Belum lagi rekaman video ikan-ikan mati di pantai yang diduga akibat limbah asam dari tanggul produksi PT BTR tersebut. “Orang perusahaan interogasi katorang, dorang cari video-video itu ada di siapa,” ungkap tokoh pemuda Desa Lurang-Uhak, Oyang Masnari kepada Kabar Timur, Jumat, kemarin.
Tapi persoalan tak hanya itu, masyarakat ancam menutup total aktifitas perusahaan, karena menyadari selama ini ditipu oleh oknum-oknum perusahaan, terkait kontrak lahan. Ada dokumen kontrak tahun 2005, yang diduga dibuat untuk mengelabui pemilik lahan.

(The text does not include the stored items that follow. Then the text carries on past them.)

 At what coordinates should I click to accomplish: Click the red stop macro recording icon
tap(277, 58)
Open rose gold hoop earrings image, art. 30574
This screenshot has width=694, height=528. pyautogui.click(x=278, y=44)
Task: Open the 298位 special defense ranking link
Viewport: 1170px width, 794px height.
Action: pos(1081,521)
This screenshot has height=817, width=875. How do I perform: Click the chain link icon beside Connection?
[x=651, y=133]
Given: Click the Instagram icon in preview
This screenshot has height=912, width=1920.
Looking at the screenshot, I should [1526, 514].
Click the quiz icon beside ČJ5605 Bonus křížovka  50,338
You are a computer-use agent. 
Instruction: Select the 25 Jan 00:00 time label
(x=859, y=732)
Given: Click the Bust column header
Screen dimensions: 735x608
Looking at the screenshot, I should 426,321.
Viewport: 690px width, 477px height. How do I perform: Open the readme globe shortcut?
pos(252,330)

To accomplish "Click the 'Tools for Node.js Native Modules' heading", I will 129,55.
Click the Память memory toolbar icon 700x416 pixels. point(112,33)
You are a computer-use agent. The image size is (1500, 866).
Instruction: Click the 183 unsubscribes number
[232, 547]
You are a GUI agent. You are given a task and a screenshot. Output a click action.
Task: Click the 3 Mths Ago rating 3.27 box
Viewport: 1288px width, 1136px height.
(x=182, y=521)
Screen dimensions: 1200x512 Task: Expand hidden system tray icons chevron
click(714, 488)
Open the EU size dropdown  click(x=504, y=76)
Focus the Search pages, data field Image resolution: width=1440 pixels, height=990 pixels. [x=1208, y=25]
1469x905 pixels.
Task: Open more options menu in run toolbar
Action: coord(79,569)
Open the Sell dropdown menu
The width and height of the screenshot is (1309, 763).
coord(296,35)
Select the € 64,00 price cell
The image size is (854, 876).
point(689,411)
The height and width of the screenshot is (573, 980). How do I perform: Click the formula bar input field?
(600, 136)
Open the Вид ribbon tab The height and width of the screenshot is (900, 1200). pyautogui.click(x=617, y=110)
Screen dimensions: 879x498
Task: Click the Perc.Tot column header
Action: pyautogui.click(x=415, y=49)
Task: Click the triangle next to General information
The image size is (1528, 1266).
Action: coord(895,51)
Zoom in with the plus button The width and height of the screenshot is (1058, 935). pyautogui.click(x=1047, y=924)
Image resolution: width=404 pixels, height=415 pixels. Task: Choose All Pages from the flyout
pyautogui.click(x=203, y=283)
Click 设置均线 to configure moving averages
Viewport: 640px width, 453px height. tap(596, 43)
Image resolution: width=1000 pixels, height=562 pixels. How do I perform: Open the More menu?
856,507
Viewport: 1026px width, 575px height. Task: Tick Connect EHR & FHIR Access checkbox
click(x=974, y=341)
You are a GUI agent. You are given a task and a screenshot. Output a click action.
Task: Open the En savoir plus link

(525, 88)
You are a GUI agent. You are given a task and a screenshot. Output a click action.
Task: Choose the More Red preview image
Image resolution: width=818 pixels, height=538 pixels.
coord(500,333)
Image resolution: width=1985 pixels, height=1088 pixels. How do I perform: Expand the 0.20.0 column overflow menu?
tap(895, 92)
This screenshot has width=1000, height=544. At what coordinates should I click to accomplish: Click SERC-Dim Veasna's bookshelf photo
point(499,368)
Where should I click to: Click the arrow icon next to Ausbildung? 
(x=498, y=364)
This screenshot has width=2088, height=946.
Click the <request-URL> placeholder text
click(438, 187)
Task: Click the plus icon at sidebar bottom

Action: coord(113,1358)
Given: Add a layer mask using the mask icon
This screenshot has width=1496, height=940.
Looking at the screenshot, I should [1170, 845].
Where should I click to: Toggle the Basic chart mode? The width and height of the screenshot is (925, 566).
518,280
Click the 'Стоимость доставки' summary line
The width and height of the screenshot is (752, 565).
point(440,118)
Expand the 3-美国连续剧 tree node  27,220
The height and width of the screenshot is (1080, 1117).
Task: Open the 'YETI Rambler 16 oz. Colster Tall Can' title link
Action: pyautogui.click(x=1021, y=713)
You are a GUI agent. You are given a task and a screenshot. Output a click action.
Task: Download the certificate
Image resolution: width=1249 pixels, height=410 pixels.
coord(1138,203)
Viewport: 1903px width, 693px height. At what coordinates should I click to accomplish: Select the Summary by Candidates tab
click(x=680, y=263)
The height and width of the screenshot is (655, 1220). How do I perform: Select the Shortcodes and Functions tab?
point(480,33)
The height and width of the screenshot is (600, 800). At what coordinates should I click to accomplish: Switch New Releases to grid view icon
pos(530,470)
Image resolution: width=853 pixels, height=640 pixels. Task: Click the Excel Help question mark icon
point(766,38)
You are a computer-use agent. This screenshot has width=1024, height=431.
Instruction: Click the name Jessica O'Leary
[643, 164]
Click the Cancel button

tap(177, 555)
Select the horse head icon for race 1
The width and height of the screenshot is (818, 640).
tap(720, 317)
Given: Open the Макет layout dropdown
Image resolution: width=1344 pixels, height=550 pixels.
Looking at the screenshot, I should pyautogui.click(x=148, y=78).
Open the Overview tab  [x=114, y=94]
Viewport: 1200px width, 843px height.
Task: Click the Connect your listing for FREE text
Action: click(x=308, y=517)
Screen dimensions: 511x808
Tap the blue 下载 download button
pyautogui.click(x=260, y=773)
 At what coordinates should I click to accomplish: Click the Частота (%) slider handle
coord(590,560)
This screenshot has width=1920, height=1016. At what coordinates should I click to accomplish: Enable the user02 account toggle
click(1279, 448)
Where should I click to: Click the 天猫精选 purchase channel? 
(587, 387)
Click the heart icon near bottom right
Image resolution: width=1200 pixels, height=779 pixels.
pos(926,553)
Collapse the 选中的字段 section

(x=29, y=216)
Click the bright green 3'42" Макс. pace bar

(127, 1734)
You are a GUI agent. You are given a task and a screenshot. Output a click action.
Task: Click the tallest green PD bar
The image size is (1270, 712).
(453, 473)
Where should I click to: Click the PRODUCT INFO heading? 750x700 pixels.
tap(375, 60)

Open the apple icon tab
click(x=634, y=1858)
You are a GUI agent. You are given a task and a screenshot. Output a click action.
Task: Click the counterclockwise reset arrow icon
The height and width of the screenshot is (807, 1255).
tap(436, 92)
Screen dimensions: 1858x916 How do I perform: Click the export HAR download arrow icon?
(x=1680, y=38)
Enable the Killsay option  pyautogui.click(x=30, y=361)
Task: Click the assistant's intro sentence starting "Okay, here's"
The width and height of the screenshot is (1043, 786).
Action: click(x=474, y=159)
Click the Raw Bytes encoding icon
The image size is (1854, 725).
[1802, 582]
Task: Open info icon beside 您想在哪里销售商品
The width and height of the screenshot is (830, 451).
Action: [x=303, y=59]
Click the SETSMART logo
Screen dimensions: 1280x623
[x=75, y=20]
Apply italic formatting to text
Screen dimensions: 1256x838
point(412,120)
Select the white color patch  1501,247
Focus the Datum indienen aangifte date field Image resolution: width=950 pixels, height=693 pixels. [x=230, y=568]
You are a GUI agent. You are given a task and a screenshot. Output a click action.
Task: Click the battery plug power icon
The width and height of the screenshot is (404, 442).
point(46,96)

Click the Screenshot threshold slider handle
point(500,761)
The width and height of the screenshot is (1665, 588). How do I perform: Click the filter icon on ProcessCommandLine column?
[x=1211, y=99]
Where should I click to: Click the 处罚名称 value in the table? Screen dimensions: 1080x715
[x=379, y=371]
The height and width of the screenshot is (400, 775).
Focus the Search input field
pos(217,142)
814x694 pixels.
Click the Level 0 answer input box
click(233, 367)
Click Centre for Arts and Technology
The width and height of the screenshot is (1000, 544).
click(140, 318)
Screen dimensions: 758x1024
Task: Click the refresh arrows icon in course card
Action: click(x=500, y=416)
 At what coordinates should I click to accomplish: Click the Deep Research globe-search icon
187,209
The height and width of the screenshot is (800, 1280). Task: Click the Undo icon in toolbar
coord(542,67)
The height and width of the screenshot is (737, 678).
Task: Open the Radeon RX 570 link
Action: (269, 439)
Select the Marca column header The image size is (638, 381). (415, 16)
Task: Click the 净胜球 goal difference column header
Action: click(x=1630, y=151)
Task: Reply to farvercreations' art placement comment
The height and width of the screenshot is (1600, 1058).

Alhasil, meeting antara 8 perwakilan keluarga tuan tanah, 5 orang manajemen PT BTR dimediasi oleh Danki Brimob setempat, dan pihak Polsek Ilwaki, berlangsung kisruh. Pertemuan memanas karena tidak ada titik temu antara pemilik lahan dan perusahaan.
Akibatnya tambang kapur sempat ditutup warga beberapa menit. Melihat warga naik pitam, pihak perusahaan baru mau bernegosiasi. Dijanjikan Jumat pekan depan, sejumlah tuntutun masyarakat dipenuhi. “Kalau hari Jumat depan seng ditepati, katong akan tarik tali. Lalu buat adat, untuk tutup aktifitas di semua lokasi perusahaan,” ungkap Oyang lagi.
Sekedar tahu saja, masyarakat mulai menuntut, pasca jebolnya tanggul produksi tembaga di tempat yang dinamakan Kali Kuning, Desa Lurang pada 8 Maret 2019 lalu. Sebuah rekaman cctv berhasil dikantongi warga, kejadian itu tepat terjadi pada pukul 16:50:58 Wit. Jebolnya tanggul tersebut dinilai warga sebagai bencana lingkungan.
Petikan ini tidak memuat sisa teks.